▸ **TASK DESCRIPTION**
From the line containing "Viewport: 476px width, 476px" down to the final line of the entries below, quote every line verbatim. Exclude pictures.

[RECORDS SUPPLIED Boundary: Start]

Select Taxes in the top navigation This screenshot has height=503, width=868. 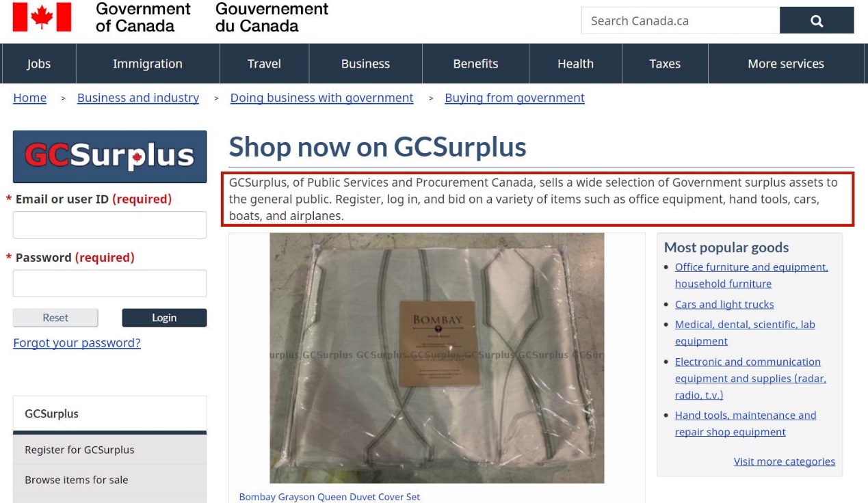tap(665, 64)
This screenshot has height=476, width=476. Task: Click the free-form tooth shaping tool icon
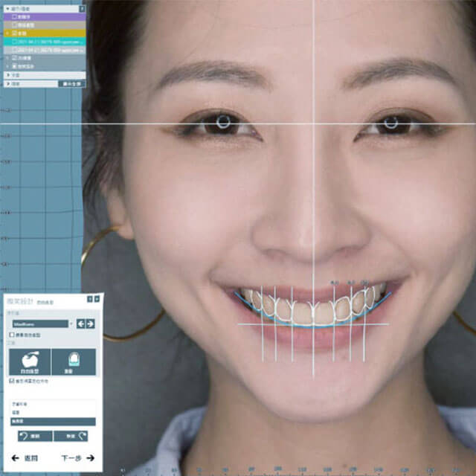tap(30, 361)
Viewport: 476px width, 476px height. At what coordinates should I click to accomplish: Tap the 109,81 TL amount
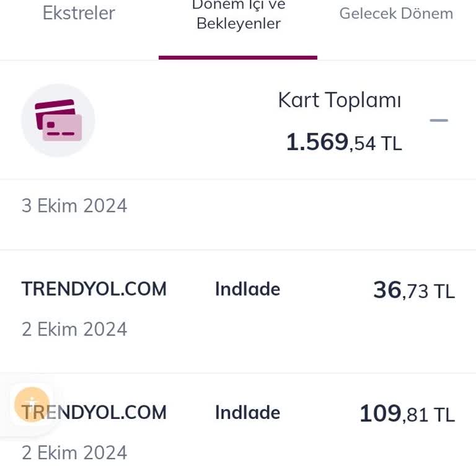coord(407,413)
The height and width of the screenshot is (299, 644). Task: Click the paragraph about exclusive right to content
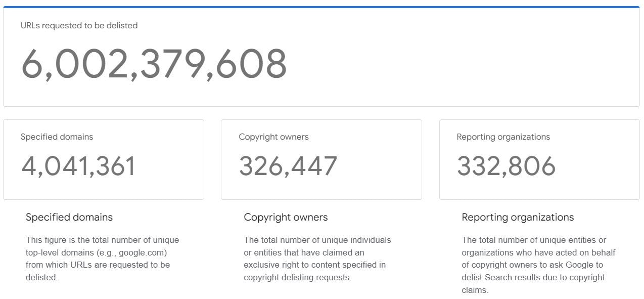pos(317,259)
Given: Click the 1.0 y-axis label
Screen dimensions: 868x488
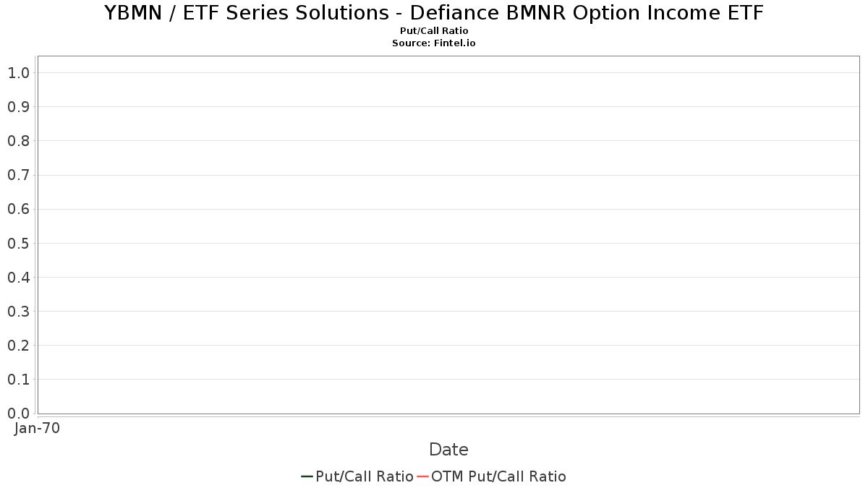Looking at the screenshot, I should [18, 72].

[RECORDS SUPPLIED Boundary: End]

▸ **OUTPUT FOR THIS TASK**
Viewport: 476px width, 476px height. At what coordinates should I click to accomplish: Tap the 109,81 TL amount
coord(407,413)
The height and width of the screenshot is (299, 644). Task: Click the paragraph about exclusive right to content
pos(317,259)
Given: Click the 1.0 y-axis label
Screen dimensions: 868x488
Looking at the screenshot, I should [18, 72].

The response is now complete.